# taz.de -- Rettungsschiffe von NGOs: Italien selektiert Schiffbrüchige
       
       > Italiens neue Regierung hat erneut in Seenot geratene Migrant*innen
       > auf Sizilien an Land gehen lassen. Andere mussten an Bord bleiben.
       
 (IMG) Bild: Bat 20 Mal darum, an Land gehen zu dürfen: die „Humanity 1“ am Samstag vor Sizilien
       
       BERLIN taz | Die italienischen Behörden haben weitere aus Seenot gerettete
       Flüchtlinge und Migrant:innen an Land gelassen. Nach rund zweiwöchiger
       Wartezeit durfte die „Geo Barents“ der NGO Ärzte ohne Grenzen (MSF) am
       Sonntag in den Hafen von Catania auf Sizilien einfahren. Das Schiff hatte
       572 Menschen an Bord, die die Crew Ende Oktober gerettet hatte. Doch
       lediglich rund 360 durften an Land. 214 Menschen mussten an Bord bleiben.

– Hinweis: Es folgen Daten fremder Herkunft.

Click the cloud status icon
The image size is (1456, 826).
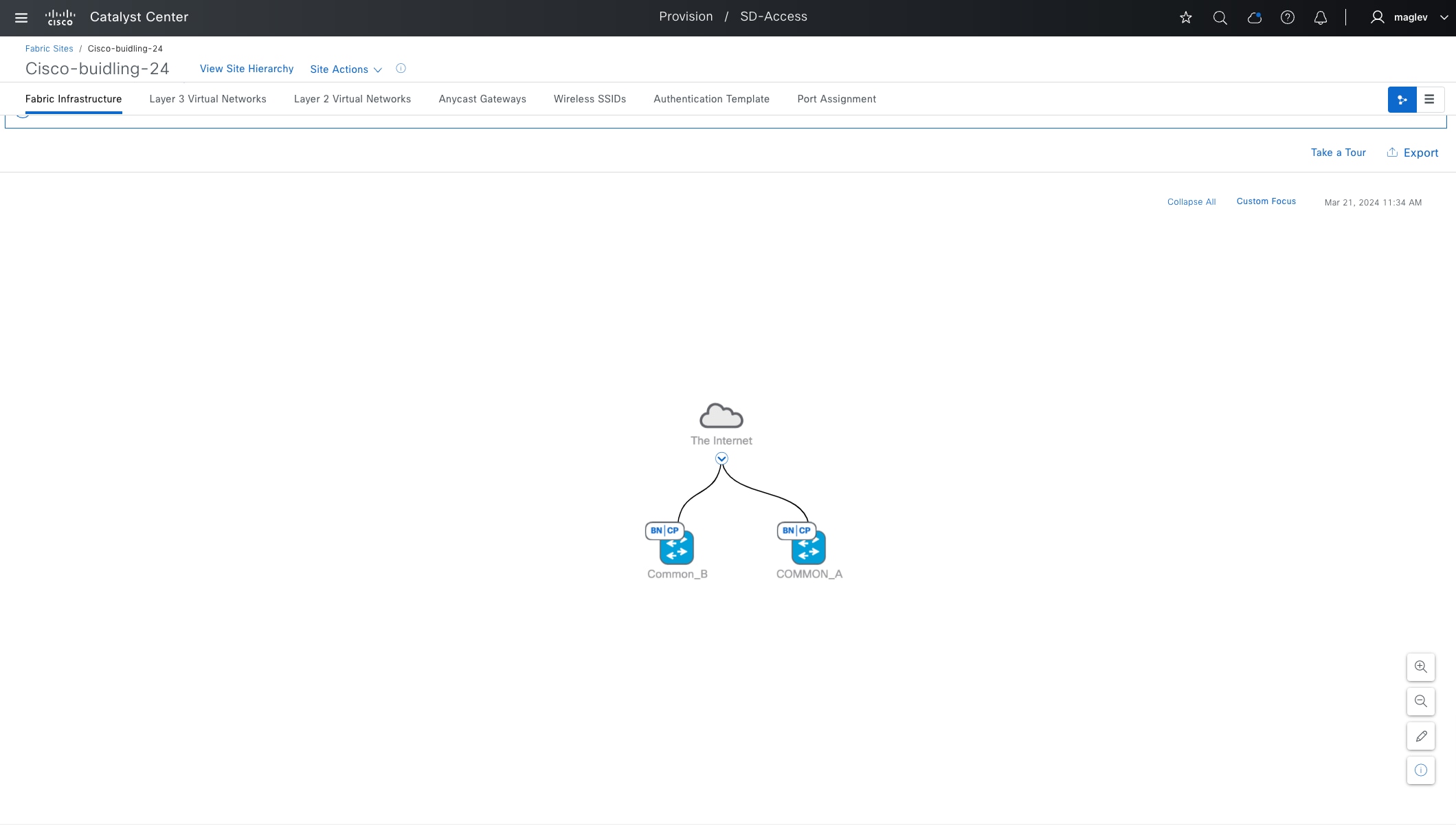pos(1254,18)
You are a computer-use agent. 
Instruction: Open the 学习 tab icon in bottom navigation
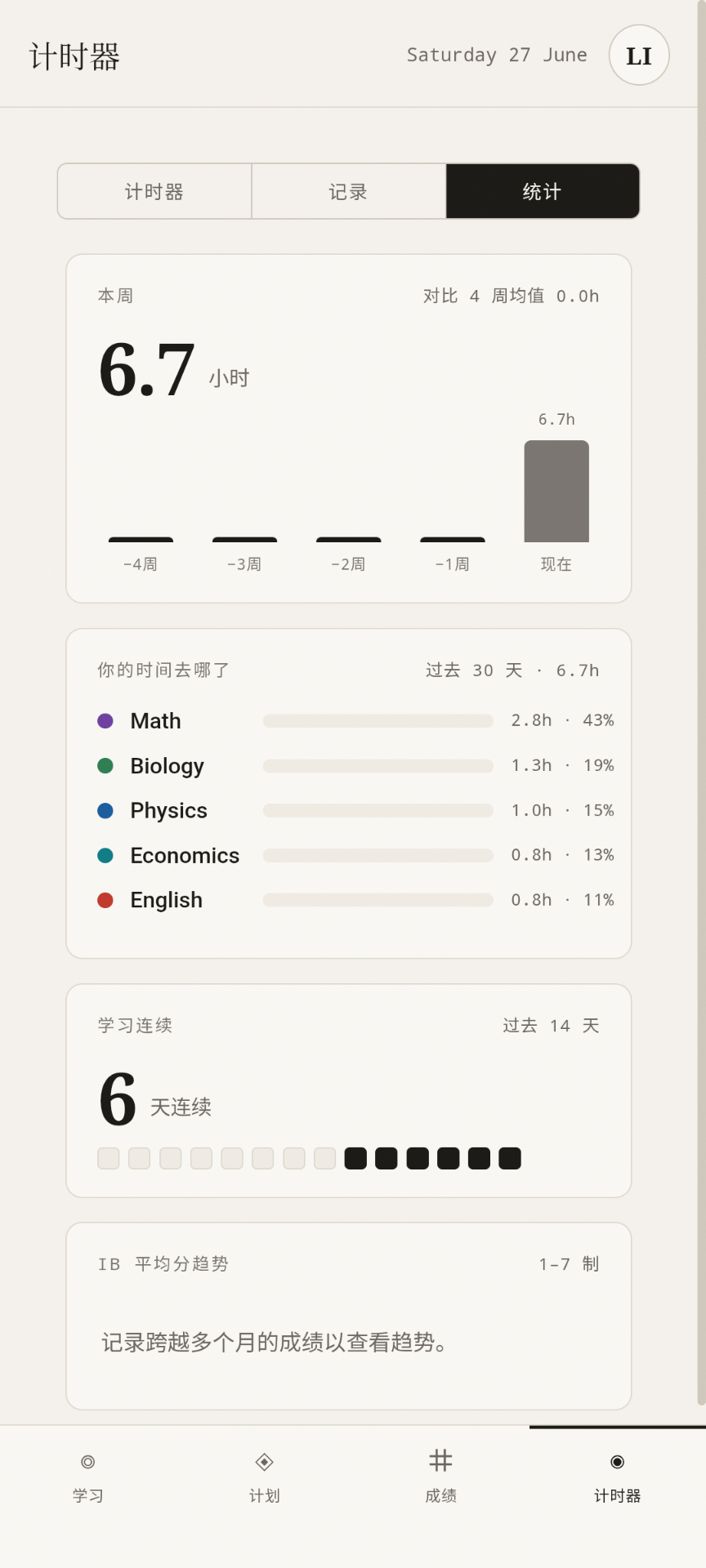click(x=87, y=1461)
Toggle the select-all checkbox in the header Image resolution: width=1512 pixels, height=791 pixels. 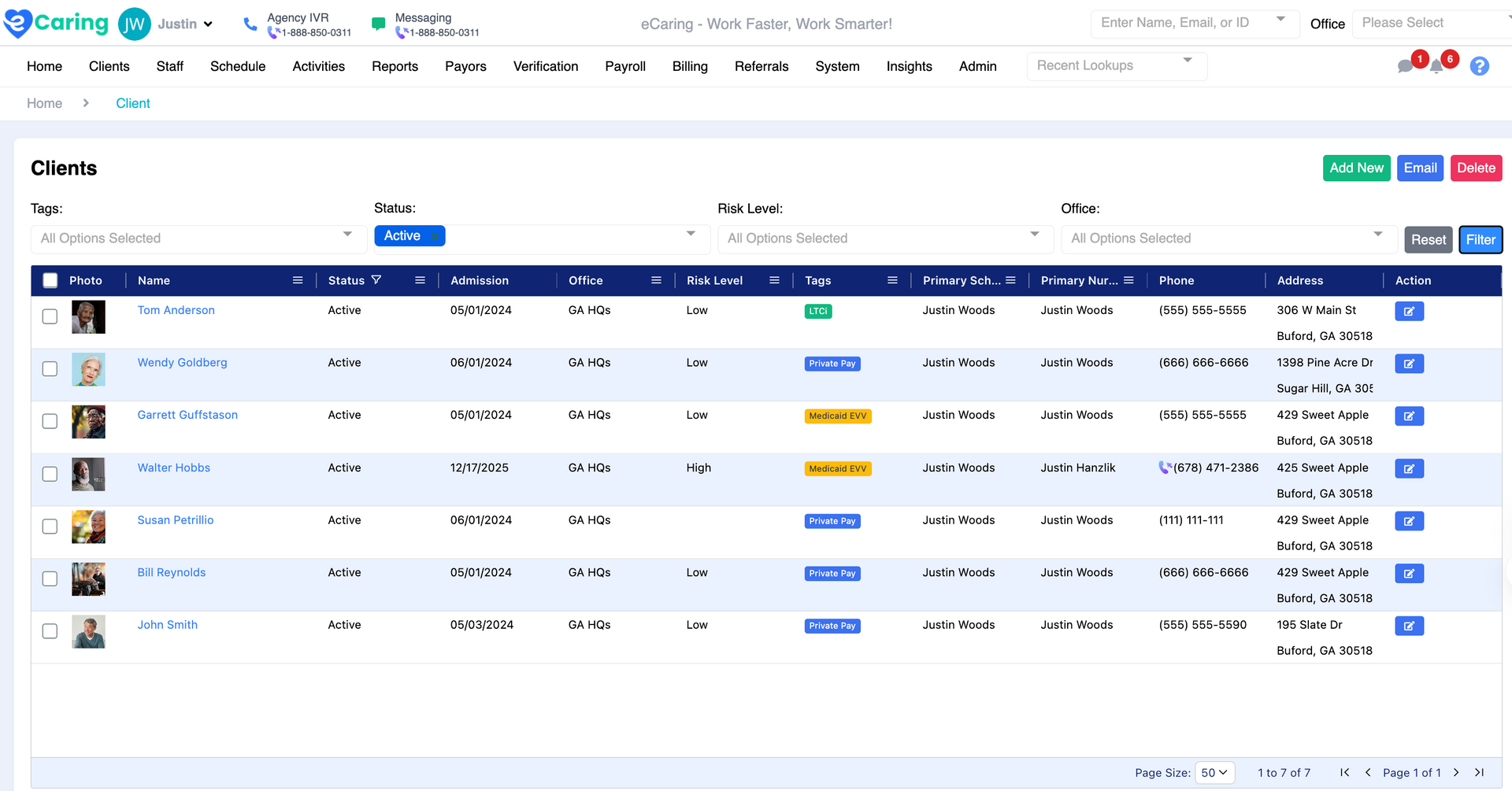pyautogui.click(x=50, y=280)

       Nur Frauen, Kinder und Verletzte durften das Schiff verlassen.
       
       „Nach internationalem Recht müssen alle Überlebenden so schnell wie möglich
       an einem sicheren Ort von Bord gehen dürfen“, hieß es in einer Erklärung
       von MSF. „Stattdessen wurde 214 Menschen befohlen, an Bord zu bleiben, was
       die Situation unhaltbar macht.“
       
       In der Nacht zuvor hatte [1][Italiens rechtsextremes Regierungsbündnis]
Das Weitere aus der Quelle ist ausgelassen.